Os segmentos mais representativos são Alimentos e Bebidas (12,7%), Agronegócio (11,8%) e Impacto Socioambiental (10,8%), o que reflete a vocação econômica e natural da região. O modelo de negócio B2B é o mais comum, seguido por B2C e B2B2C, com predominância de receita proveniente de vendas diretas.
Mato Grosso lidera o ranking entre os estados, com 593 startups, seguido por Amazonas, Pará e Maranhão. Apesar da baixa maturidade, o ecossistema demonstra forte potencial de crescimento e inovação, aproveitando a biodiversidade local.
O Sebrae ressalta a relevância do mapeamento para orientar políticas públicas, fortalecer a bioeconomia e reduzir desigualdades na região.
Segmentos de atuação
O estudo evidencia que os setores com maior concentração de startups estão diretamente ligados à vocação natural e econômica da Amazônia Legal.
• Alimentos e Bebidas (12,7%): startups dedicadas ao processamento, distribuição e comercialização de produtos regionais, com foco em sustentabilidade e inovação;
• Agronegócio (11,8%): soluções para produtividade agrícola, manejo de culturas e tecnologias aplicadas à cadeia de suprimentos;
• Impacto Socioambiental (10,8%): iniciativas voltadas à conservação ambiental, uso sustentável de recursos naturais e inclusão social;
• Outros segmentos relevantes incluem Saúde e Bem-Estar (9,8%), Tecnologia da Informação (8%), Educação (5,6%), Indústria e Transformação (3,6%) e Turismo (3,1%).
Comparativo 2024 x 2025: mais startups, menos maturidade
A comparação com o relatório de 2024 revela um crescimento expressivo no número de startups mapeadas e uma redução na maturidade média do ecossistema:
• Número de startups mapeadas: saltou de 646 (2024) para 2.773 (2025);
• Estágio inicial (ideação + validação): passou de 49% para 62,9%;
• Startups sem faturamento: aumentou de 53,4% para 66,3%;
• Proporção de microempresas: subiu de 68,3% para 78,6%;
• O modelo B2C cresceu (18,6% → 26,9%), enquanto o B2B recuou (39,6% → 36,9%);
• Modelo de assinatura (SaaS): ampliou sua participação de 15,5% para 21,1%;
• A participação feminina chegou a 35,1% em 2025, ante 33,4% em 2024;
• Impacto Socioambiental entrou no Top 3 em 2025, superando Saúde e Bem-Estar;
• Além disso, houve mudança na liderança estadual: o Amazonas, que liderava em 2024 com 118 startups, foi ultrapassado em 2025 por Mato Grosso, com 593 startups.

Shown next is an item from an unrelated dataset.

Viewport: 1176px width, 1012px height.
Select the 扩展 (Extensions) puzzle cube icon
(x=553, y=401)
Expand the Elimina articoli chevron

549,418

O relatório conclui que, embora ainda jovem, o ecossistema de startups da Amazônia Legal apresenta alto potencial de crescimento. 'Os pequenos negócios estão presentes na Amazônia e em todos os outros biomas brasileiros, com condições de impulsionar a bioeconomia nessas regiões e ajudar a reduzir as desigualdades econômicas', destaca Décio Lima, Presidente do Sebrae. 'Acreditamos que apoiar as startups brasileiras é o caminho para acelerar as soluções de problemas estruturais do país por meio do desenvolvimento em áreas como inteligência artificial, biotecnologia, energias renováveis, entre outras. Essas inovações aumentam a competitividade no cenário global e geram mais empregos.'
Para o Sebrae Startups, o mapeamento é uma ferramenta essencial para orientar programas de apoio, distribuir recursos com mais eficácia e construir um ecossistema mais equilibrado, inovador e sustentável na região. 'O mapeamento serve como bússola para direcionar os esforços do Sebrae, maximizando seu impacto no desenvolvimento empreendedor da Amazônia Legal', conclui Bruno Quick, Diretor Técnico do Sebrae Nacional.